However, it is believed that underspending in other departments, above and beyond cuts imposed by Government, will see the authority balance its books for 2013-14.

Councillor Jim McKenna, who started work as Cabinet member for health and adult care two weeks ago, wrote to fellow councillors this week to explain the situation.

“This is a difficult time for both the council and our health partners with new legislation, a growing demand for services and increasing financial pressures,” he said.

“There have also been major changes in the management of the council, with a new chief executive, the creation of a single directorate for children and adults services under a new corporate director and the appointment of a new chair of the health and wellbeing board.

“These changes have provided the opportunity for a fresh look at how we are delivering adult social care.”

A series of reviews have been carried out into the service as councillors’ concerns about spiralling costs have grown.

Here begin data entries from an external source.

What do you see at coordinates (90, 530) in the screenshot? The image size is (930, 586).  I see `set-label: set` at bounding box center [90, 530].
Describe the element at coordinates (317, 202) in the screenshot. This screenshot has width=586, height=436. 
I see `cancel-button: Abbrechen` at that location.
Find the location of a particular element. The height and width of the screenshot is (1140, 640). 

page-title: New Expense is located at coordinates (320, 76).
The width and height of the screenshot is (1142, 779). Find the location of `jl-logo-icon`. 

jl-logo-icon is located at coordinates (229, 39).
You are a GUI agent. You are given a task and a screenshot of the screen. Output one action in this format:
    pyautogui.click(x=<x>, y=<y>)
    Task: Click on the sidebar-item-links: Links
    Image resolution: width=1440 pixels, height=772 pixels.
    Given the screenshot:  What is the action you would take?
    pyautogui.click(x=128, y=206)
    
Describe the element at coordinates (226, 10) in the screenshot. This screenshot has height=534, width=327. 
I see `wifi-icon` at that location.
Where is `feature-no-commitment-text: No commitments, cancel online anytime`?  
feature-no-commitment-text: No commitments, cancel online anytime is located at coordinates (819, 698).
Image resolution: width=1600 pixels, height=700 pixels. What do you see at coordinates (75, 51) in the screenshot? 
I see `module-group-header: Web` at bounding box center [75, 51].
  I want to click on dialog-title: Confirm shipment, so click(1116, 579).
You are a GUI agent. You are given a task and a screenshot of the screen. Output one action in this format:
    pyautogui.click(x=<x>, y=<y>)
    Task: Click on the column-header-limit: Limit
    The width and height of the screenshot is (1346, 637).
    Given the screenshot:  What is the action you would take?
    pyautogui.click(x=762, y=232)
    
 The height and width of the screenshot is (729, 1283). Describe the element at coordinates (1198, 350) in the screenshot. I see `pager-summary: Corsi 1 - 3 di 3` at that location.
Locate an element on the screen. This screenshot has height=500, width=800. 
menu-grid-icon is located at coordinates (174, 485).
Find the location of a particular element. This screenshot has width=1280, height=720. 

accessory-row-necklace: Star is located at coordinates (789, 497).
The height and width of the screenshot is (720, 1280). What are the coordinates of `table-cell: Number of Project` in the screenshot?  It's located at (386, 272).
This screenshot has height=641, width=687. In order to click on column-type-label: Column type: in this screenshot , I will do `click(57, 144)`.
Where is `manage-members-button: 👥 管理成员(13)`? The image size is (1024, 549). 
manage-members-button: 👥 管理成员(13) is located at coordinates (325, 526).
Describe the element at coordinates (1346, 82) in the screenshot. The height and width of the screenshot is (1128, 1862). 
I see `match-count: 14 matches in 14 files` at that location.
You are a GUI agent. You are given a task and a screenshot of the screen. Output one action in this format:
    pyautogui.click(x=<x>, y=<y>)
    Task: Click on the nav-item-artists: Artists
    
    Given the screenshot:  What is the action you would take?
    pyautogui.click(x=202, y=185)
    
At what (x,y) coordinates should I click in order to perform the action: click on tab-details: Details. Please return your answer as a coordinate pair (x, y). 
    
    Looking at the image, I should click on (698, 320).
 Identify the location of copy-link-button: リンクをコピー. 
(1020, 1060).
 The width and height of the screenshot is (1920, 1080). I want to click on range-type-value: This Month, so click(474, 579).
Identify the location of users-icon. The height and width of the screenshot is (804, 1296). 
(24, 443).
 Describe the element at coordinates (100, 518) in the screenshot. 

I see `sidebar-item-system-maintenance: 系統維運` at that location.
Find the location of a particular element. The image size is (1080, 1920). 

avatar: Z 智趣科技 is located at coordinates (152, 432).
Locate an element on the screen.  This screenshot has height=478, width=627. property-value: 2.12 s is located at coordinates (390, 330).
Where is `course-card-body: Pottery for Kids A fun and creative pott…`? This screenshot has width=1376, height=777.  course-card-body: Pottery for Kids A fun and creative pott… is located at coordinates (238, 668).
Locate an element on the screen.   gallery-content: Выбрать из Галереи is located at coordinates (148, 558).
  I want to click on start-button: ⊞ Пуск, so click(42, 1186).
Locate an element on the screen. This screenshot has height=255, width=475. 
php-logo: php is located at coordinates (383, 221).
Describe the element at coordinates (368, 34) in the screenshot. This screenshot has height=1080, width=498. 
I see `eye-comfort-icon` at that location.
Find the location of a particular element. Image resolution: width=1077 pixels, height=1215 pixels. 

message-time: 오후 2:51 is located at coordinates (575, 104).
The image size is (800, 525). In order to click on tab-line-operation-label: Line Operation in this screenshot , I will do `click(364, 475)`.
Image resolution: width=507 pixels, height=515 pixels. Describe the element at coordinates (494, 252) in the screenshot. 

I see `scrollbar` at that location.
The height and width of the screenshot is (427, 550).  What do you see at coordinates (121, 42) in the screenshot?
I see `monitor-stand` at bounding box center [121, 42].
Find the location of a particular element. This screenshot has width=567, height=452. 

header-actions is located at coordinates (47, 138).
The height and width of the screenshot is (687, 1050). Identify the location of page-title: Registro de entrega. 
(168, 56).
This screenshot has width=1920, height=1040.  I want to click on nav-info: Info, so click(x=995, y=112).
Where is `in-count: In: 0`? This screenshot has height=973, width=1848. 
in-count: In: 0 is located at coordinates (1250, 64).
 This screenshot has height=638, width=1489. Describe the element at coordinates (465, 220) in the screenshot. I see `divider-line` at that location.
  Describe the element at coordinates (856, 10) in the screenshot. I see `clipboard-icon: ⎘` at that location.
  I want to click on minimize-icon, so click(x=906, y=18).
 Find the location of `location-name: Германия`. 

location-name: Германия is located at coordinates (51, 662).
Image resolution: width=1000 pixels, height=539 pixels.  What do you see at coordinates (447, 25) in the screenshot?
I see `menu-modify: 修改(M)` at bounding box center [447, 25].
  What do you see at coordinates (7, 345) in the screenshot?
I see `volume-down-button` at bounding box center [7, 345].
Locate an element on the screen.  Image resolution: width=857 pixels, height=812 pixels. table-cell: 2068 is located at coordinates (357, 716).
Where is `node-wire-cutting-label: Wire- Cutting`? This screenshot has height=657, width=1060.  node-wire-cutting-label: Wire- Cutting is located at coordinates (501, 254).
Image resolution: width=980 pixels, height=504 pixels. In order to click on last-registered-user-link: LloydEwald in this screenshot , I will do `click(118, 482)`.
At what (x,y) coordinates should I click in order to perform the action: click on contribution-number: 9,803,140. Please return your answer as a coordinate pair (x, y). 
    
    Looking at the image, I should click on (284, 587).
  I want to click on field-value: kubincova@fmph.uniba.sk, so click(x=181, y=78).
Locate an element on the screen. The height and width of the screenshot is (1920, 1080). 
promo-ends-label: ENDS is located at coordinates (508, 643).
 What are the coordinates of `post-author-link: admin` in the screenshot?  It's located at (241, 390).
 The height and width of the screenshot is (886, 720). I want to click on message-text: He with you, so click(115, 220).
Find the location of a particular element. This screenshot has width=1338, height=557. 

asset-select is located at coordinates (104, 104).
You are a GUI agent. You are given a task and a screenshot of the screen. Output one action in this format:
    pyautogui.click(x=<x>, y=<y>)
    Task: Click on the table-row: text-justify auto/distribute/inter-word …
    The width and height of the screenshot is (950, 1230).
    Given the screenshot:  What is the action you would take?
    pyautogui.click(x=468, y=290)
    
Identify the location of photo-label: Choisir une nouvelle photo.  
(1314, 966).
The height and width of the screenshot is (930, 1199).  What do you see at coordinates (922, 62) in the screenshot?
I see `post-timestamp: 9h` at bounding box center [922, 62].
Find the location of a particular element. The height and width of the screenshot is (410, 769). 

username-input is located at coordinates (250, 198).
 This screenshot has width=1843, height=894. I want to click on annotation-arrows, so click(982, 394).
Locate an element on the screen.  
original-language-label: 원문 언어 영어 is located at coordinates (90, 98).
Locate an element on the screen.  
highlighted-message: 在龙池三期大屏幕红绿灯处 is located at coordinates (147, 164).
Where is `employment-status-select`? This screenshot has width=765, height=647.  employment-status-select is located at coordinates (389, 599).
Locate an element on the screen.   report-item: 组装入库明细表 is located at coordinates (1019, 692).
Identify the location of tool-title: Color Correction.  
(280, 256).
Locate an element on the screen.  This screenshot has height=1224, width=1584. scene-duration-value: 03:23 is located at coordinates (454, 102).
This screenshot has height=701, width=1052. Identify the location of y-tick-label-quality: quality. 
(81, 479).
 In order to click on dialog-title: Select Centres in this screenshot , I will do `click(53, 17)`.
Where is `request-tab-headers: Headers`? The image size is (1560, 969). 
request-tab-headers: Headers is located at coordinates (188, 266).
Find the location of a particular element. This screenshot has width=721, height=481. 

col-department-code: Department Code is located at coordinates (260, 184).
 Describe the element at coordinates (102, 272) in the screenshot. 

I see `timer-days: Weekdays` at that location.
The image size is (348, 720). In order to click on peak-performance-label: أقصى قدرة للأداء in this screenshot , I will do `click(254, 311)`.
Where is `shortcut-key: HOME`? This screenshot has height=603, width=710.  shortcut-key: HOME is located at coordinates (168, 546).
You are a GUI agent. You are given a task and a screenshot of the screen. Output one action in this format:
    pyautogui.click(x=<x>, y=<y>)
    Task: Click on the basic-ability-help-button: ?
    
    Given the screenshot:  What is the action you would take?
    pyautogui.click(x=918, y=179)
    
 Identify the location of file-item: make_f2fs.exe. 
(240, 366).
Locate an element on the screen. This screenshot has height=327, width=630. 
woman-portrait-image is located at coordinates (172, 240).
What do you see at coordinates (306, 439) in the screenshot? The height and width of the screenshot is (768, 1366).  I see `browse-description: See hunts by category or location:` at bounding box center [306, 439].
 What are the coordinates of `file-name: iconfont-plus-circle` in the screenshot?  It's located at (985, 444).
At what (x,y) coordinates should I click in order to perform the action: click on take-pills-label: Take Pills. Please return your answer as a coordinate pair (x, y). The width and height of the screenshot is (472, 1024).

An extraordinary meeting of the council’s Audit Committee earlier this month was told that “control effectiveness was poor and that the residual risk exposure to the organisation was high”.

In his briefing to members, Mr McKenna said the reviews had highlighted “a number of positive aspects of the service, including the commitment and hard work of staff” but had also revealed “some significant concerns, particularly over financial control within the service”.

“An action plan is being drawn up to address the issues raised in this report, however a number of changes have already been implemented, including the formation of a new single commissioning team and reconfigurations to the Early Intervention Service (EIS) service,” he said.

“As you will be aware from the monthly budget reports to the cabinet there has been a worsening budget position over the past 18 months, with the latest figures showing a forecast overspend for adult care of £11.6 million for 2013/2014.”

Mr McKenna said it was a “major concern” for the council and that he was working with senior officers to “implement measures to reduce the overspend and balance the budget”.

He concluded: “Adult care is the highest area of spend for the council and we need to tackle the issues facing the service so we can deliver high quality services. I am committed to being as open and transparent as possible.”